Complete the following:
A – From the Folsom Dam case study, print the part that opens with the words containing "Folsom Dam combines" and closes with "on hydraulic mining.", unchanged.
B – Put this sentence from the Folsom Dam case study into Spanish: "To prevent downstream flooding, the dam proactively retains water in a reservoir during high rainfall events."

Document text:
|---|
Folsom Dam on the American River

A Case Study in Design and Construction


Folsom Dam is one of the Central Valley Project (CVP) dams, built at the juncture of the north and south forks of the American River, which runs from the Sierra Nevada to its confluence with the Sacramento River in Sacramento Valley. Proposed in 1944 and authorized by the Flood Control Act that same year, the dam was built between 1949 and 1955, opening for use in 1956. Folsom Dam is a notable CVP case study because both major federal agencies involved in dam building, the U.S. Bureau of Reclamation and U.S. Army Corps of Engineers, contributed to its design and construction.

Folsom Dam combines proactive and reactive design. To prevent downstream flooding, the dam proactively retains water in a reservoir during high rainfall events. Operators can control its release to enable year-round irrigated agriculture and supply drinking water. The reactive design, on the other hand, restrains the ongoing flow of debris from mining operations in the Gold Rush era at the base of the reservoir. One of the nation’s first environmental laws, passed in 1899, was a ban on hydraulic mining.

Despite an appraisal of archaeological resources at the Folsom Dam site that cited A.L. Kroeber’s Handbook of Indians of California (1925) in reporting that, “the reservoir area occupies what was formerly an important segment of Southern Maidu territory,” the government seized the land and inundated sacred indigenous sites. The National Historic Preservation Act, passed in 1966, and the Native American Graves Protection and Repatriation Act, passed in 1990, now require that federal agencies evaluate their actions in light of such knowledge.
|---|
Data extract:
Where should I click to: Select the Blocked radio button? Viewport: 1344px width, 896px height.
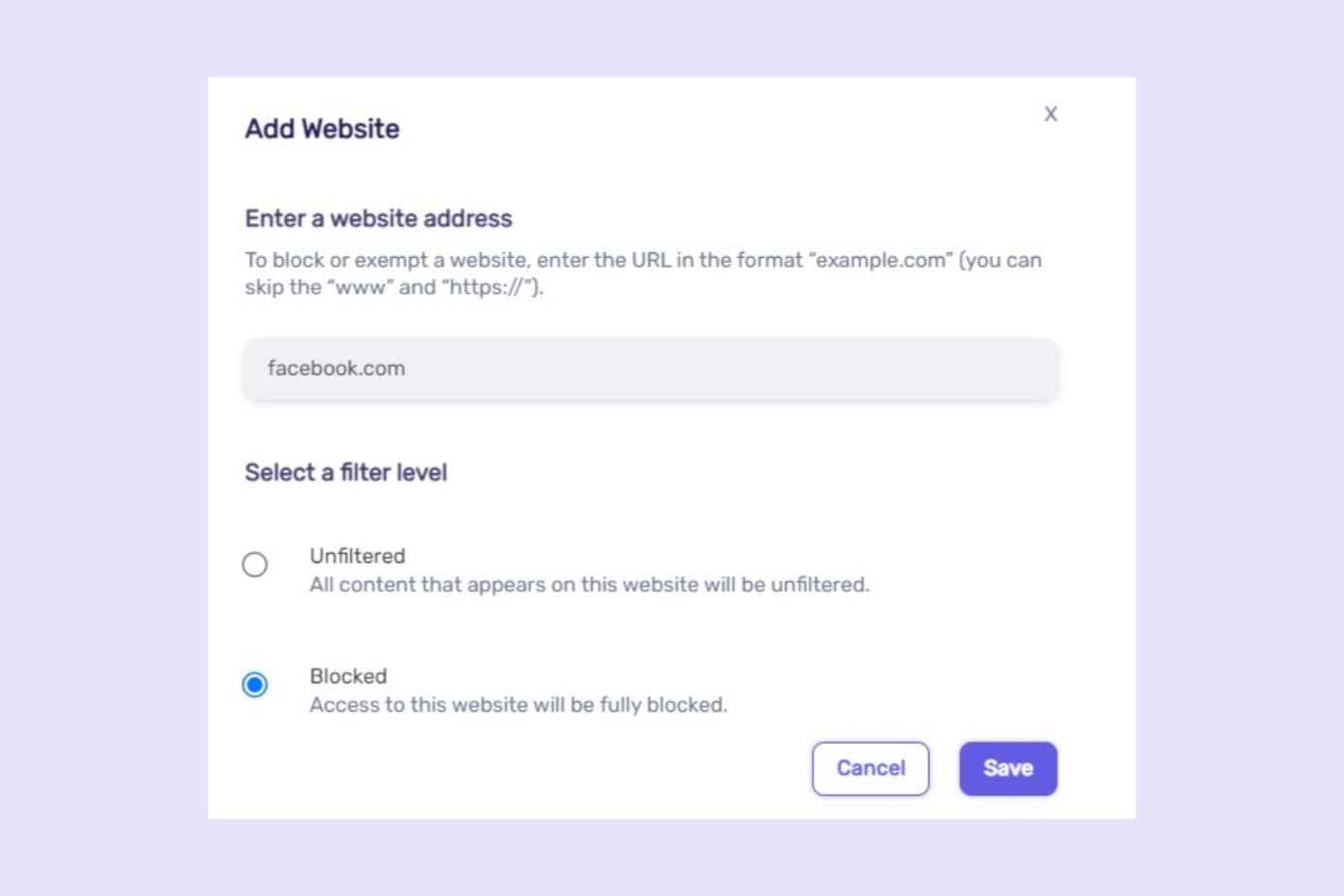click(255, 685)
|---|
Solutions:
A –
Folsom Dam combines proactive and reactive design. To prevent downstream flooding, the dam proactively retains water in a reservoir during high rainfall events. Operators can control its release to enable year-round irrigated agriculture and supply drinking water. The reactive design, on the other hand, restrains the ongoing flow of debris from mining operations in the Gold Rush era at the base of the reservoir. One of the nation’s first environmental laws, passed in 1899, was a ban on hydraulic mining.

B – Para evitar inundaciones río abajo, la presa retiene de manera proactiva el agua en un embalse durante los episodios de lluvias intensas.